Note C++ `wchar_t`, Rust `char`, and `u32` are effectively interchangeable: you can cast pointers to them back and forth (except we check upon u32->char conversion). However be aware of which types are nul-terminated.
These types should be confined to the FFI modules, in particular `wchar_ffi`. They should not "leak" into other modules. See the `wchar_ffi` module.
### Format strings
Rust's builtin `std::fmt` modules do not accept runtime-provided format strings, so we mostly won't use them, except perhaps for FLOG / other non-translated text.
Instead we'll continue to use printf-style strings, with a Rust printf implementation.
### Vectors
See [`Vec`](https://cxx.rs/binding/vec.html) and [`CxxVector`](https://cxx.rs/binding/cxxvector.html).
In many cases, `autocxx` refuses to allow vectors of certain types. For example, autocxx supports `std::vector` and `std::shared_ptr` but NOT `std::vector<std::shared_ptr<...>>`. To work around this one can create a helper (pointer, length) struct. Example:
```cpp
struct RustFFIJobList {
std::shared_ptr<job_t> *jobs;
size_t count;
};
```
This is just a POD (plain old data) so autocxx can generate bindings for it. Then it is trivial to convert it to a Rust slice:
```
pub fn get_jobs(ffi_jobs: &ffi::RustFFIJobList) -> &[SharedPtr<job_t>] {
unsafe { slice::from_raw_parts(ffi_jobs.jobs, ffi_jobs.count) }
}
```
Another workaround is to define a struct that contains the shared pointer, and create a vector of that struct.
## Development Tooling
The [autocxx guidance](https://google.github.io/autocxx/workflow.html#how-can-i-see-what-bindings-autocxx-has-generated) is helpful:
1. Install cargo expand (`cargo install cargo-expand`). Then you can use `cargo expand` to see the generated Rust bindings for C++. In particular this is useful for seeing failed expansions for C++ types that autocxx cannot handle.

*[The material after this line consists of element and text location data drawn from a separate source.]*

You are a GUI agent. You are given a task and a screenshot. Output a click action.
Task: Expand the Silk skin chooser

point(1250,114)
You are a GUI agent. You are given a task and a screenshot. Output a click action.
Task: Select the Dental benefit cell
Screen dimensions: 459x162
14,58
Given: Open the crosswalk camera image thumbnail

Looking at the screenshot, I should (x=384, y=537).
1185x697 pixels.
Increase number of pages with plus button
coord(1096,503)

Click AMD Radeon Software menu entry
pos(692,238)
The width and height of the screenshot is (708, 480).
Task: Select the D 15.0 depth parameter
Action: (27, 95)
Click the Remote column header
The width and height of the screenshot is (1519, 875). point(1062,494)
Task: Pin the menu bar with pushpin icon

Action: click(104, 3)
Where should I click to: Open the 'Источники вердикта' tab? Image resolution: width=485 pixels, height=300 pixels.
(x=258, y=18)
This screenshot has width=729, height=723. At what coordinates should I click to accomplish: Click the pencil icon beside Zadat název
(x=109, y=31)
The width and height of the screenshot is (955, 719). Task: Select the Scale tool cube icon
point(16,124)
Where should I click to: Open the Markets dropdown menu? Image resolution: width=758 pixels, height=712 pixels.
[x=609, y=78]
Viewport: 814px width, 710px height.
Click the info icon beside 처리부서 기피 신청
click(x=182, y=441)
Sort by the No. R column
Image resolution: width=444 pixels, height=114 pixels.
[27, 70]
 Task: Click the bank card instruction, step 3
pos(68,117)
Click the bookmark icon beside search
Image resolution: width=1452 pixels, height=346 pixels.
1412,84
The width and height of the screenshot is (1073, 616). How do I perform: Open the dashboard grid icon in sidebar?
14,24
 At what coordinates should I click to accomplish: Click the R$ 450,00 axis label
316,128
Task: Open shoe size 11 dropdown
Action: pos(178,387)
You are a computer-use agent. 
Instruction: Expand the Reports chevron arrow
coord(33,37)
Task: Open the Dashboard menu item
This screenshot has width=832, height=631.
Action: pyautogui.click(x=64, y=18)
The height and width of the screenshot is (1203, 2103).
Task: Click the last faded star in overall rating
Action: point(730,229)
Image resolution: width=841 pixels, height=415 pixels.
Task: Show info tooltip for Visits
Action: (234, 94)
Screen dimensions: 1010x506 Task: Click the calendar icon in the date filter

2. In rust-analyzer, enable Proc Macro and Proc Macro Attributes.
## FFI
The boundary between Rust and C++ is referred to as the Foreign Function Interface, or FFI.
`autocxx` and `cxx` both are designed for long-term interop: C++ and Rust coexisting for years. To this end, both emphasize safety: requiring lots of `unsafe`, `Pin`, etc.
fish plans to use them only temporarily, with a focus on getting things working. To this end, both cxx and autocxx have been forked to support fish:
1. Relax the requirement that all functions taking pointers are `unsafe` (this just added noise).
2. Add support for `wchar_t` as a recognized type, and `CxxWString` analogous to `CxxString`.
See the `Cargo.toml` file for the locations of the forks.